**Task 1**
In the dataset rows, swap "toolbox" for "tool palette" and give the lines again with everything else unchanged, starting at the line that contains "Image resolution: width=828" and ending at the line that contains "(x=176, y=13)".
[Page start]
Re: [PATCH v2] nfs.man: document requirements for NFSv4 identity

"NeilBrown" <neilb@xxxxxxx> · Tue, 15 Mar 2022 11:41:28 +1100

On Tue, 15 Mar 2022, Chuck Lever III wrote:
> Hi Neil-
> 
> > On Mar 13, 2022, at 9:04 PM, NeilBrown <neilb@xxxxxxx> wrote:
> > 
> > 
> > When mounting NFS filesystem in a network namespace using v4, some care
> > must be taken to ensure a unique and stable client identity.  Similar
> > case is needed for NFS-root and other situations.
> > 
> > Add documentation explaining the requirements for the NFS identity in
> > these situations.
> > 
> > Signed-off-by: NeilBrown <neilb@xxxxxxx>
> > ---
> > 
> > I think I've address most of the feedback, but please forgive and remind
> > if I missed something.
> > NeilBrown
> > 
> > utils/mount/nfs.man | 109 +++++++++++++++++++++++++++++++++++++++++++-
> > 1 file changed, 108 insertions(+), 1 deletion(-)
> > 
> > diff --git a/utils/mount/nfs.man b/utils/mount/nfs.man
> > index d9f34df36b42..5f15abe8cf72 100644
> > --- a/utils/mount/nfs.man
> > +++ b/utils/mount/nfs.man
> > @@ -1,7 +1,7 @@
> > .\"@(#)nfs.5"
> > .TH NFS 5 "9 October 2012"
> > .SH NAME
> > -nfs \- fstab format and options for the
> > +nfs \- fstab format and configuration for the
> > .B nfs
> > file systems
> 
> Suggest "configuration for nfs file systems" (remove "the")

Agreed.

> 
> 
> > .SH SYNOPSIS
> > @@ -1844,6 +1844,113 @@ export pathname, but not both, during a remount.  For example,
> > merges the mount option
> > .B ro
> > with the mount options already saved on disk for the NFS server mounted at /mnt.
> > +.SH "NFS CLIENT IDENTIFIER"
> > +NFSv4 requires that the client present a unique identifier to the server
> > +to be used to track state such as file locks.  By default Linux NFS uses
> > +the host name, as configured at the time of the first NFS mount,
> > +together with some fixed content such as the name "Linux NFS" and the
> > +particular protocol version.  When the hostname is guaranteed to be
> > +unique among all client which access the same server this is sufficient.
> > +If hostname uniqueness cannot be assumed, extra identity information
> > +must be provided.
[Page end]
**Task 2**
Repeat the passage of the NFS client identity patch thread starting at "On Tue, 15 Mar" and ending at "and other situations.".
[Supplied entries start]
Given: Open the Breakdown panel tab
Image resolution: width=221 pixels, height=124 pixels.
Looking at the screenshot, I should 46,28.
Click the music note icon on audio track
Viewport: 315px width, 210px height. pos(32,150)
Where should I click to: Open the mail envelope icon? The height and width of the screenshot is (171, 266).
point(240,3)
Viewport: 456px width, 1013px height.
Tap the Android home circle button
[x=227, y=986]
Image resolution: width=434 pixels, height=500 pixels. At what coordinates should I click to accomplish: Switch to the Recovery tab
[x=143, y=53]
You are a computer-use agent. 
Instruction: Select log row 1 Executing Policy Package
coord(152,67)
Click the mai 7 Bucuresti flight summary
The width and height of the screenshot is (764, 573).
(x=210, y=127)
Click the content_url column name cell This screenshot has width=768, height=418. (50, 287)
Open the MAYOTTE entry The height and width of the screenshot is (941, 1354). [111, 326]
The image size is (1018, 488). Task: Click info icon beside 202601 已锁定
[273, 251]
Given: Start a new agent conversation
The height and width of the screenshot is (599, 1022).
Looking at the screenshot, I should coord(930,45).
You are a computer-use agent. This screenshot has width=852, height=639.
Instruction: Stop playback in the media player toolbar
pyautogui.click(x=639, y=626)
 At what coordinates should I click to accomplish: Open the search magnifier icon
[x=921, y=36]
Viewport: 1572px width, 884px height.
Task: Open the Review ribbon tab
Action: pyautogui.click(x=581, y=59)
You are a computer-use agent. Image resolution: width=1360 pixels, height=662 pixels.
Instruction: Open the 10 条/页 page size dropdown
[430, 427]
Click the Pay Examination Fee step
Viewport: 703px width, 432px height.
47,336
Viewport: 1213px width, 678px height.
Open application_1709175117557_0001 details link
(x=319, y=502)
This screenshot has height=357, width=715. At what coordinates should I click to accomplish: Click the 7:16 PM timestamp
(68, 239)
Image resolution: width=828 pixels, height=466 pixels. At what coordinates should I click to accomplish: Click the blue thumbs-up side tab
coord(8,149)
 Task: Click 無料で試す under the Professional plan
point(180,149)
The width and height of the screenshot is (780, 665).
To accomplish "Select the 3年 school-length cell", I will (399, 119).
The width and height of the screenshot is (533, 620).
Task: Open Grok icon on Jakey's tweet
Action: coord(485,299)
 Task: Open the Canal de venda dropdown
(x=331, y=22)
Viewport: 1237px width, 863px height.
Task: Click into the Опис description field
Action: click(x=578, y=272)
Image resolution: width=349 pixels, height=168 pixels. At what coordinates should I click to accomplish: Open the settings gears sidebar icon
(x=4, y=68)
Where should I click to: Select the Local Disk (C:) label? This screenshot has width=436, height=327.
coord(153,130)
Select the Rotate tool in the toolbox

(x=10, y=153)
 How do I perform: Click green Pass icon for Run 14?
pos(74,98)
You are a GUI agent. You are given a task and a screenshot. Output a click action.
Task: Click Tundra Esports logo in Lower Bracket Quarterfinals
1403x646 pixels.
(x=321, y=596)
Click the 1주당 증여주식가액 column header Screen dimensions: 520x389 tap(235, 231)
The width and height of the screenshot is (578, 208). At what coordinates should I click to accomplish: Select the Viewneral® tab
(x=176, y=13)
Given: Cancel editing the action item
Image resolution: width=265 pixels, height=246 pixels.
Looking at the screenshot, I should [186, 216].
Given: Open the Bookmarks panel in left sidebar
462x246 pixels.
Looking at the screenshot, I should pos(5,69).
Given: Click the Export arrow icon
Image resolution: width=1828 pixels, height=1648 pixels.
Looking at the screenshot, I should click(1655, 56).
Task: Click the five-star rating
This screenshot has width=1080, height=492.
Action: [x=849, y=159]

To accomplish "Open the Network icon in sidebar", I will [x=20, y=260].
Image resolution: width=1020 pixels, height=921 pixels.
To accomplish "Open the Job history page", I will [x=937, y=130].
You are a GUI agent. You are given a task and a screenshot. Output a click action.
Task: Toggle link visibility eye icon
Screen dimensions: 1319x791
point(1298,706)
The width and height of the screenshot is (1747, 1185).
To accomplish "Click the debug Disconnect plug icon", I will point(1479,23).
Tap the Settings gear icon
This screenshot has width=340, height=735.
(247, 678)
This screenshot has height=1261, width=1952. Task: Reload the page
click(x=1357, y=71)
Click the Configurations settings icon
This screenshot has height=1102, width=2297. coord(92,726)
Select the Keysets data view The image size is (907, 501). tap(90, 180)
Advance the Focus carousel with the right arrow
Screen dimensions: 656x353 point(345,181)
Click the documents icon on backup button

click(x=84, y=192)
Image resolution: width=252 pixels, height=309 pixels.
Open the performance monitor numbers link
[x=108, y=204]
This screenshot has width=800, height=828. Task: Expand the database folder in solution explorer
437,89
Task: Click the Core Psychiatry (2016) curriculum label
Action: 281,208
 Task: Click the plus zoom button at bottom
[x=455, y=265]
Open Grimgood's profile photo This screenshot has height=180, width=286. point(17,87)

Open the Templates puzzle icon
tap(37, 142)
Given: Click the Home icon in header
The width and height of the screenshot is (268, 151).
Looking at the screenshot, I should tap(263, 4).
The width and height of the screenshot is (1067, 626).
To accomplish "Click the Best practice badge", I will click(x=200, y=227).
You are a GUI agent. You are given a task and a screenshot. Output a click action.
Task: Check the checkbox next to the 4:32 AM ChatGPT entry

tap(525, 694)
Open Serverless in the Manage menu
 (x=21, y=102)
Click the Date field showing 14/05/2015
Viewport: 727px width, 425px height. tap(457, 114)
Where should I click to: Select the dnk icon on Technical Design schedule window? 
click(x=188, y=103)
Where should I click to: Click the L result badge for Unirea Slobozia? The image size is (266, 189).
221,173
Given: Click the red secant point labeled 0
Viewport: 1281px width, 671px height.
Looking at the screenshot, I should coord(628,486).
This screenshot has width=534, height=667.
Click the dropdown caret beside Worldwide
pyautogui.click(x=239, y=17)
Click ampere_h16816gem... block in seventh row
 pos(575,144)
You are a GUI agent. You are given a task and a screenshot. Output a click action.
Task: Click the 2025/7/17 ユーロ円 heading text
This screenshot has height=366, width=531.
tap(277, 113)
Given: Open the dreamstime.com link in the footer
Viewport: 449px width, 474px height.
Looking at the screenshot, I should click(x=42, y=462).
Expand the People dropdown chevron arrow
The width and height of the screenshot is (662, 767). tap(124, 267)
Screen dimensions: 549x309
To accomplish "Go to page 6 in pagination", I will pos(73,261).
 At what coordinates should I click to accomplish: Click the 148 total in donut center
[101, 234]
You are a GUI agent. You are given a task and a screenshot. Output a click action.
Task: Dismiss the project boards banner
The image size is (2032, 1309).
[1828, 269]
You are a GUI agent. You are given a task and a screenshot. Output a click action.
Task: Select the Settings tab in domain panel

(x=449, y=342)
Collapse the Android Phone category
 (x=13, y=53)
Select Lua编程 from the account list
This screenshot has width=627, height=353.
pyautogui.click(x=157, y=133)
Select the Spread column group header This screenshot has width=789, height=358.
[Supplied entries end]
**Written solution 1**
Image resolution: width=828 pixels, height=466 pixels. At what coordinates should I click to accomplish: Click the blue thumbs-up side tab
coord(8,149)
 Task: Click 無料で試す under the Professional plan
point(180,149)
The width and height of the screenshot is (780, 665).
To accomplish "Select the 3年 school-length cell", I will (399, 119).
The width and height of the screenshot is (533, 620).
Task: Open Grok icon on Jakey's tweet
Action: coord(485,299)
 Task: Open the Canal de venda dropdown
(x=331, y=22)
Viewport: 1237px width, 863px height.
Task: Click into the Опис description field
Action: click(x=578, y=272)
Image resolution: width=349 pixels, height=168 pixels. At what coordinates should I click to accomplish: Open the settings gears sidebar icon
(x=4, y=68)
Where should I click to: Select the Local Disk (C:) label? This screenshot has width=436, height=327.
coord(153,130)
Select the Rotate tool in the tool palette

(x=10, y=153)
 How do I perform: Click green Pass icon for Run 14?
pos(74,98)
You are a GUI agent. You are given a task and a screenshot. Output a click action.
Task: Click Tundra Esports logo in Lower Bracket Quarterfinals
1403x646 pixels.
(x=321, y=596)
Click the 1주당 증여주식가액 column header Screen dimensions: 520x389 tap(235, 231)
The width and height of the screenshot is (578, 208). At what coordinates should I click to accomplish: Select the Viewneral® tab
(x=176, y=13)

**Written solution 2**
On Tue, 15 Mar 2022, Chuck Lever III wrote:
> Hi Neil-
> 
> > On Mar 13, 2022, at 9:04 PM, NeilBrown <neilb@xxxxxxx> wrote:
> > 
> > 
> > When mounting NFS filesystem in a network namespace using v4, some care
> > must be taken to ensure a unique and stable client identity.  Similar
> > case is needed for NFS-root and other situations.